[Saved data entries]

============

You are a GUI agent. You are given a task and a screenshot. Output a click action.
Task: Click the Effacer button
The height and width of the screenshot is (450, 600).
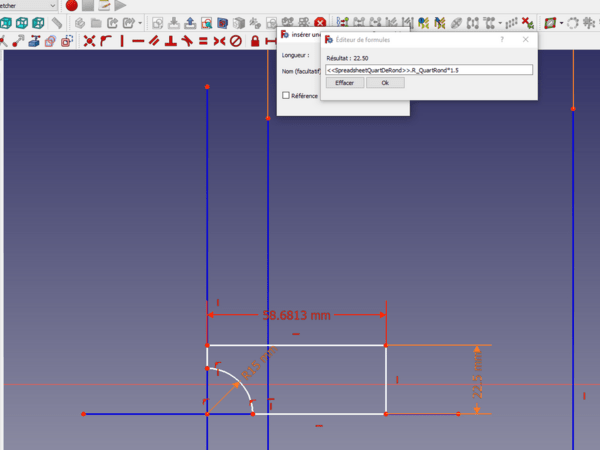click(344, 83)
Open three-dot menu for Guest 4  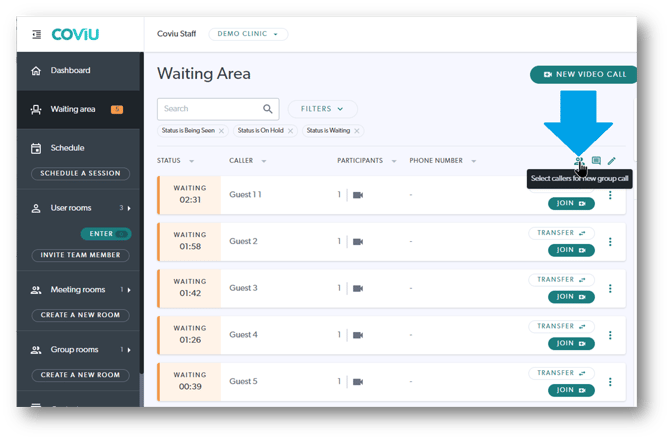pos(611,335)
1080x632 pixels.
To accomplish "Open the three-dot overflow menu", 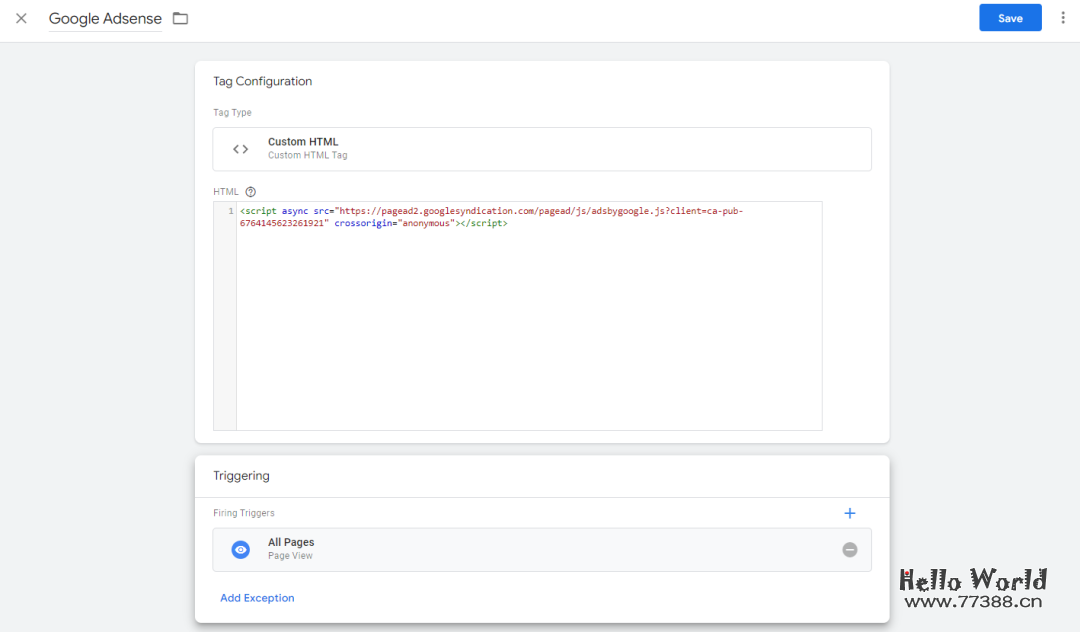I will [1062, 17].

============

WHAT IS ASKED: Count the lines in the entries above that contain the string "screenshot", matching case exactly. Reply with the number only.

RESULT OF THE EXERCISE: 2